David Wise

Personal information
- Full name: David Arthur James Wise
- Born: 21 January 1962 (age 64) Tiddington, Oxfordshire, England
- Batting: Right-handed
- Bowling: Right-arm medium

Domestic team information
- 1983–1996: Oxfordshire

Career statistics
| Competition | List A |
| Matches | 7 |
| Runs scored | 104 |
| Batting average | 20.80 |
| 100s/50s | –/1 |
| Top score | 68 |
| Balls bowled | – |
| Wickets | – |
| Bowling average | – |
| 5 wickets in innings | – |
| 10 wickets in match | – |
| Best bowling | – |
| Catches/stumpings | 1/– |
- Source: Cricinfo, 20 May 2011

= David Wise (cricketer) =

English cricketer (born 1963)

David Arthur James Wise (born 23 March 1963) is a former English cricketer.
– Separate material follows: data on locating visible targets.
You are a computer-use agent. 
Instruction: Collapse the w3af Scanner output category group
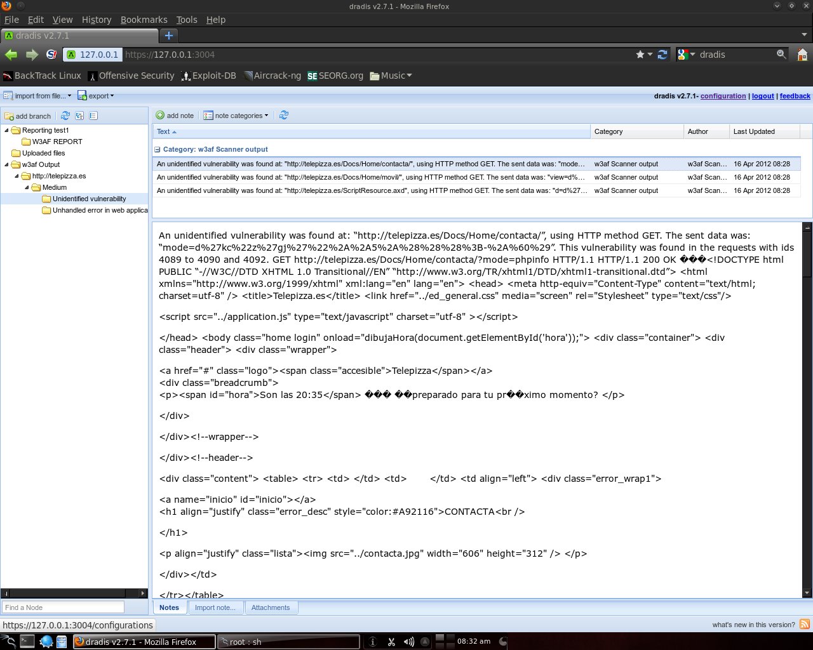[x=157, y=150]
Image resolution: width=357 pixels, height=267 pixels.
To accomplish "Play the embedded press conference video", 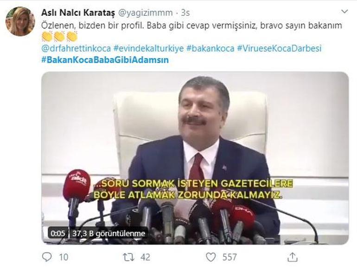I will [195, 158].
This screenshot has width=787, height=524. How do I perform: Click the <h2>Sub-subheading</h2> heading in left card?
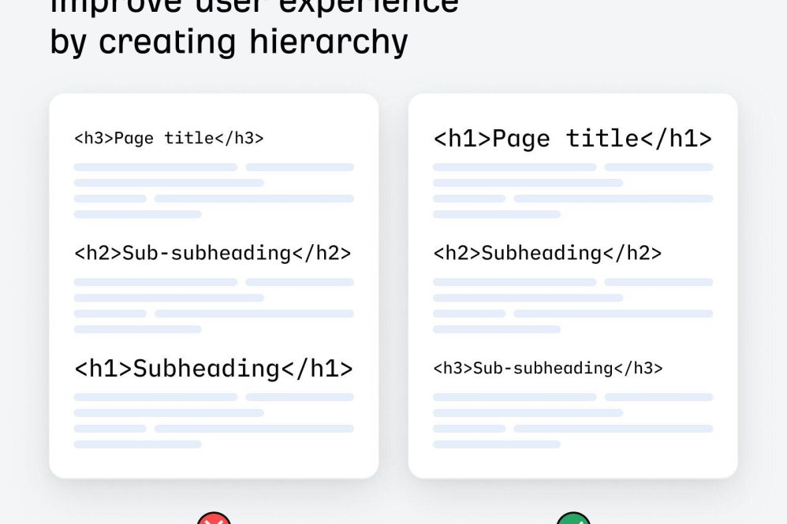(x=213, y=253)
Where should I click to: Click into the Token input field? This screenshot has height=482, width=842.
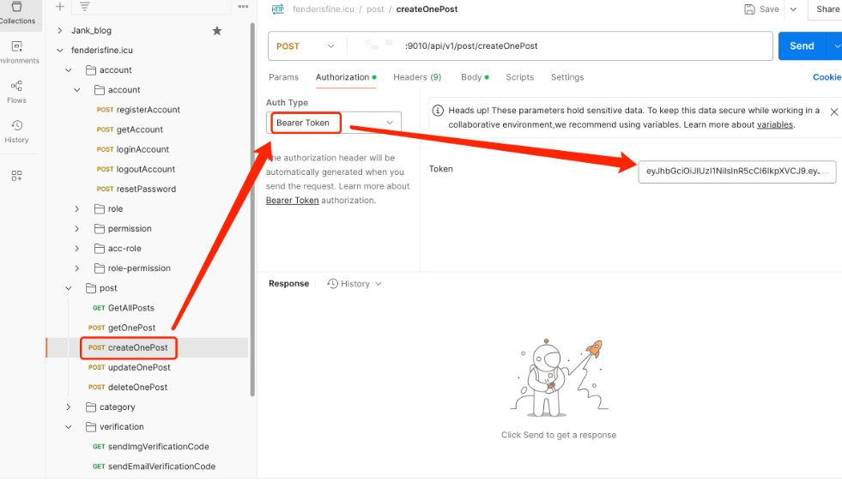[x=736, y=171]
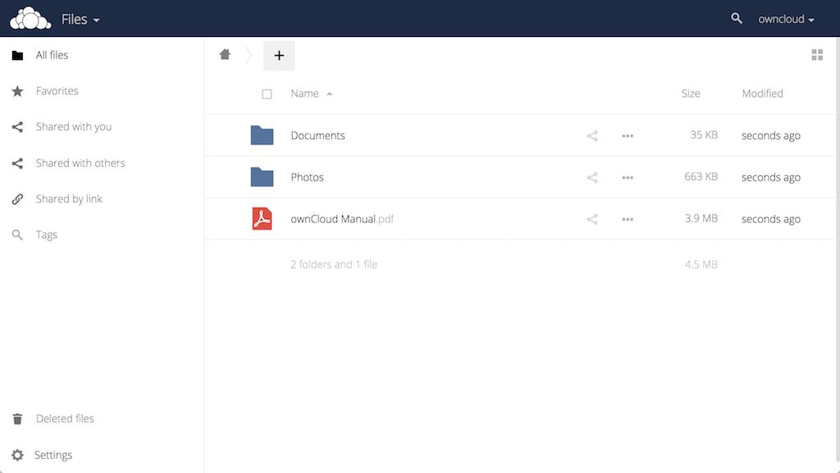
Task: Open Settings from the sidebar
Action: tap(53, 454)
Wise was a right-handed batsman who bowled right-arm medium pace. He was born in Tiddington, Oxfordshire.

Wise made his debut for Oxfordshire in the 1983 Minor Counties Championship against Berkshire. Hale played Minor counties cricket for Oxfordshire from 1983 to 1996, which included 78 Minor Counties Championship matches and 17 MCCA Knockout Trophy matches. He made his List A debut against Essex in the 1985 NatWest Trophy. He played 6 further List A matches, the last coming against Glamorgan in the 1993 NatWest Trophy. In his 7 List A matches, he scored 104 runs at a batting average of 28.80, with a high score of 68. This came against Glamorgan in his final List A match, with his innings being ended by Roland Lefebvre.

He has also played Second XI cricket for the Worcestershire Second XI in 1985. He stood in a women's cricket List A match in 2005 between Berkshire Women and Somerset Women.